**Work required**
All lines after the one containing "You are a computer-use agent.", together with that line itself, should be written out exactly, down to the last line of the entries below.

**Stored records**
○ ○ ○ ○ ○ ○ ○
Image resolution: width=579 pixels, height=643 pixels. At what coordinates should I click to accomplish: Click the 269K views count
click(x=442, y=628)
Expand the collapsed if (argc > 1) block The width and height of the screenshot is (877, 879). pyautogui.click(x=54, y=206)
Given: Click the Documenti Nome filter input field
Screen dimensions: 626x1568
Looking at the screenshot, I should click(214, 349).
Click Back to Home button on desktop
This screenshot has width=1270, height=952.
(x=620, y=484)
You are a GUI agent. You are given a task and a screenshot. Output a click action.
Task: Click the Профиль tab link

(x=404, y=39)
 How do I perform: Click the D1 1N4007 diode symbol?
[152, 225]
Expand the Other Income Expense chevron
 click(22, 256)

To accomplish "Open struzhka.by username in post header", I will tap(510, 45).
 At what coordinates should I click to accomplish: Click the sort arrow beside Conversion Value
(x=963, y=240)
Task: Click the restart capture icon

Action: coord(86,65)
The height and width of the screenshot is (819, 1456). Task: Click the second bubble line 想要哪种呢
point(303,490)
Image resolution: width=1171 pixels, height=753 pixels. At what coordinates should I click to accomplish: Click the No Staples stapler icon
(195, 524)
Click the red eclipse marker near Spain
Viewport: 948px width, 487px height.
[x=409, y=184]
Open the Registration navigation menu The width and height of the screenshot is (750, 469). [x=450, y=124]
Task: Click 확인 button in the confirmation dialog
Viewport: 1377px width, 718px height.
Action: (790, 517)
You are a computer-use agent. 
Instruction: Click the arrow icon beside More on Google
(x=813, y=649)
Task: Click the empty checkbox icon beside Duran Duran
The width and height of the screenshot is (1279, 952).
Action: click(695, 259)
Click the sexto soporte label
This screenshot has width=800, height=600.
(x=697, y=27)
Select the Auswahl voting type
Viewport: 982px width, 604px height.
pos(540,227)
○ ○ ○ ○ ○ ○ ○
**Expected answer**
You are a computer-use agent. 
Instruction: Click the arrow icon beside More on Google
(x=813, y=649)
Task: Click the empty checkbox icon beside Duran Duran
The width and height of the screenshot is (1279, 952).
Action: click(695, 259)
Click the sexto soporte label
This screenshot has width=800, height=600.
(x=697, y=27)
Select the Auswahl voting type
Viewport: 982px width, 604px height.
pos(540,227)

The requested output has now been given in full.